SHORT PROBLEM: Rescale everything from the line containing "Click printer icon in system tray" down to the end of the records, reproducing every line including the requests. Multiply each number in the answers (the coordinates and any viewport dimensions) by 1.9 and round to whole numbers, rounding halves up, and leave the pictures out.

(Screen grounding examples)

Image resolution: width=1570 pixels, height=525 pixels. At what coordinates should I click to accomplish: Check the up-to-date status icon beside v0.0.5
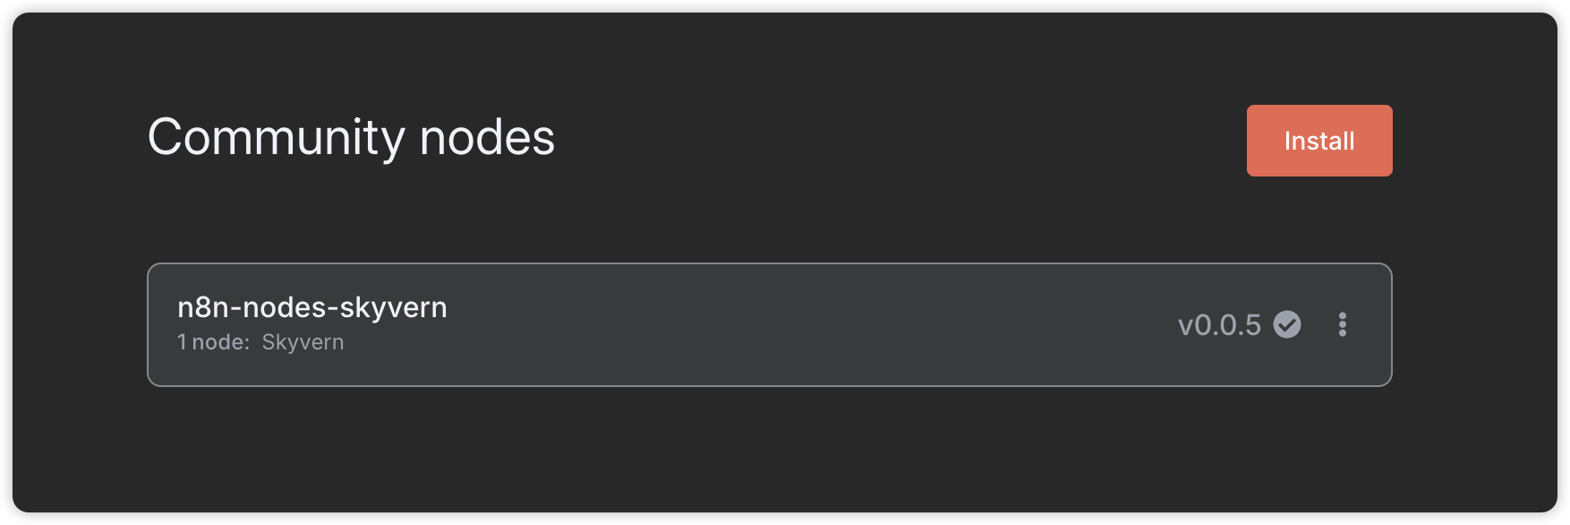tap(1287, 324)

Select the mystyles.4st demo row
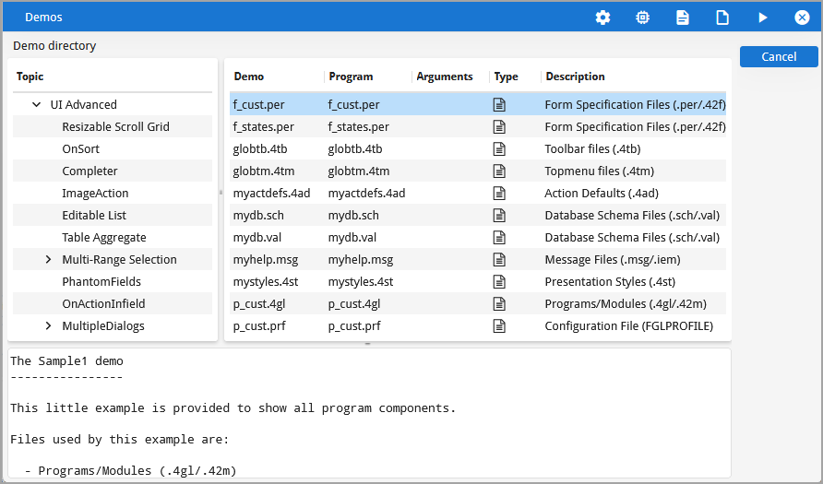(264, 281)
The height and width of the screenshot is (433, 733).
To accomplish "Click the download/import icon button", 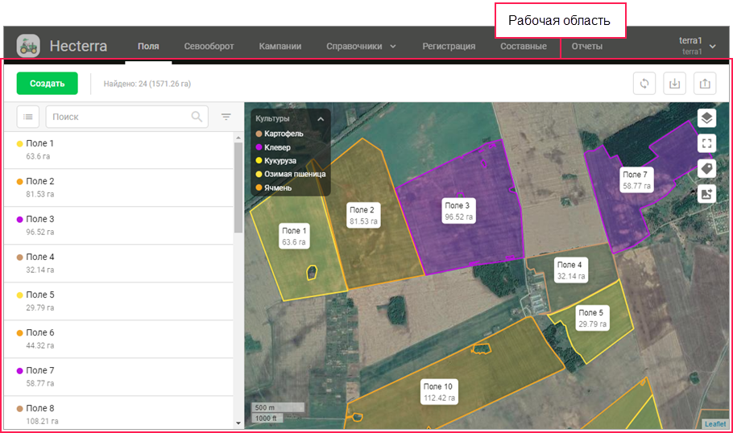I will pos(674,84).
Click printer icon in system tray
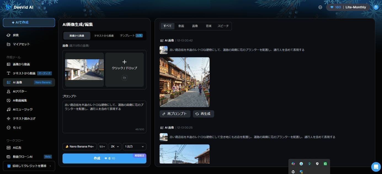Viewport: 382px width, 174px height. (x=293, y=172)
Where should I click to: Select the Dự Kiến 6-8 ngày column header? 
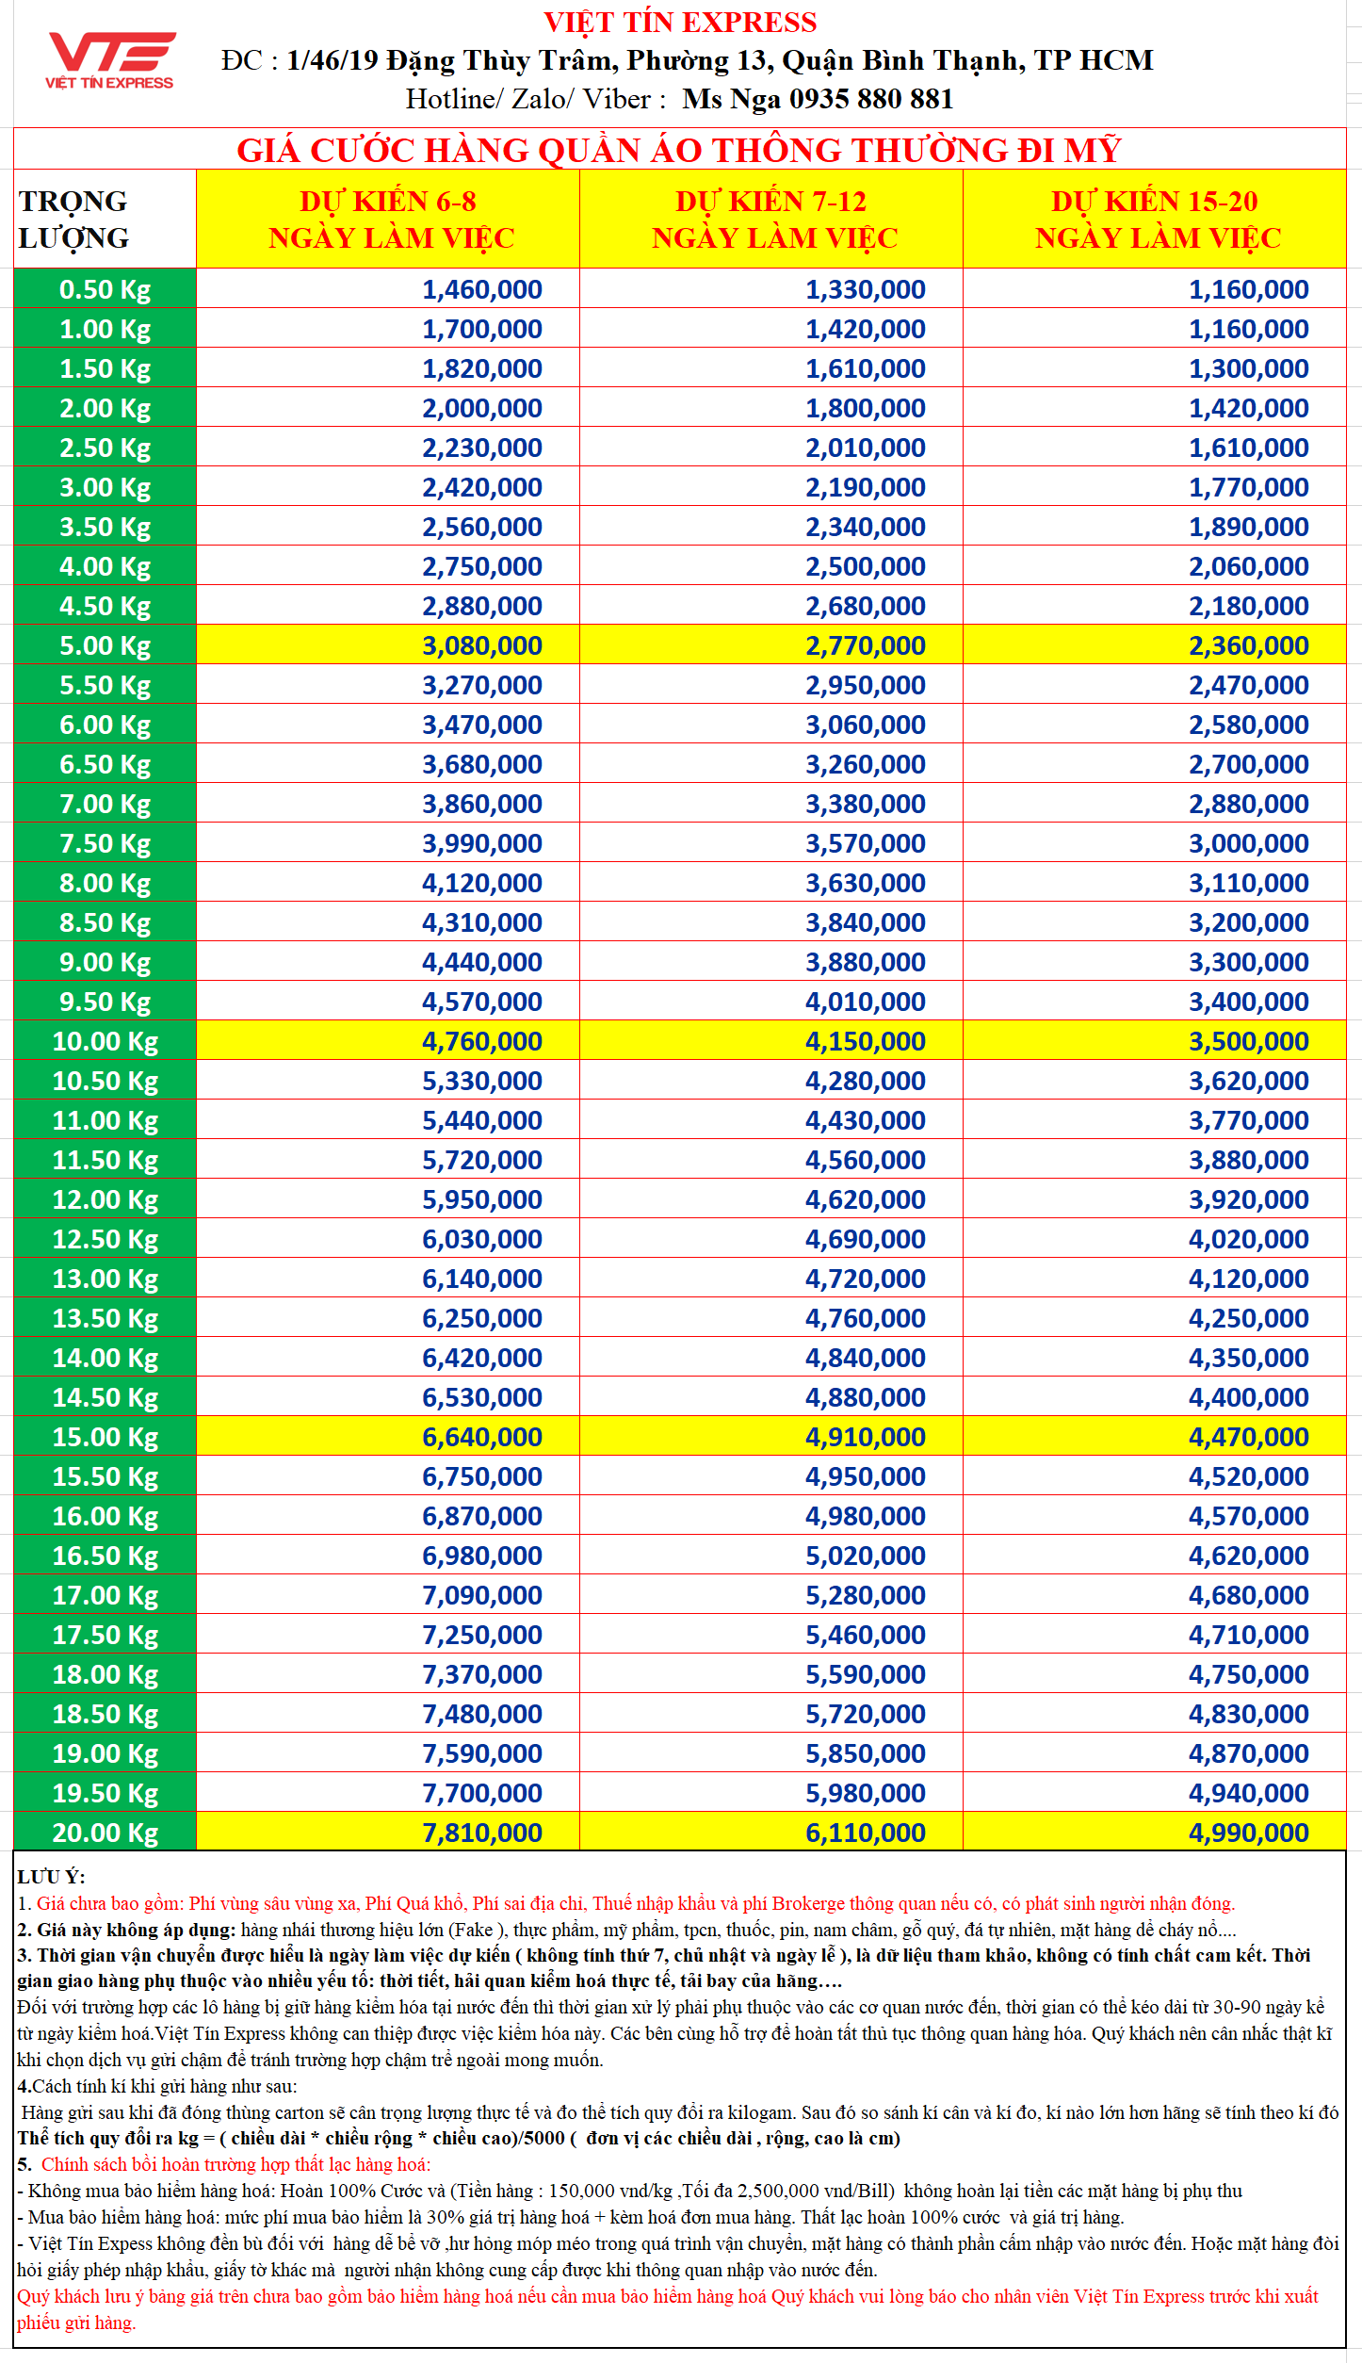(x=388, y=220)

COMPLETED EXERCISE:
Click printer icon in system tray
Viewport: 726px width, 331px height. (x=557, y=327)
Where should I click to: Select the Dự Kiến 6-8 ngày column header? 
(x=737, y=418)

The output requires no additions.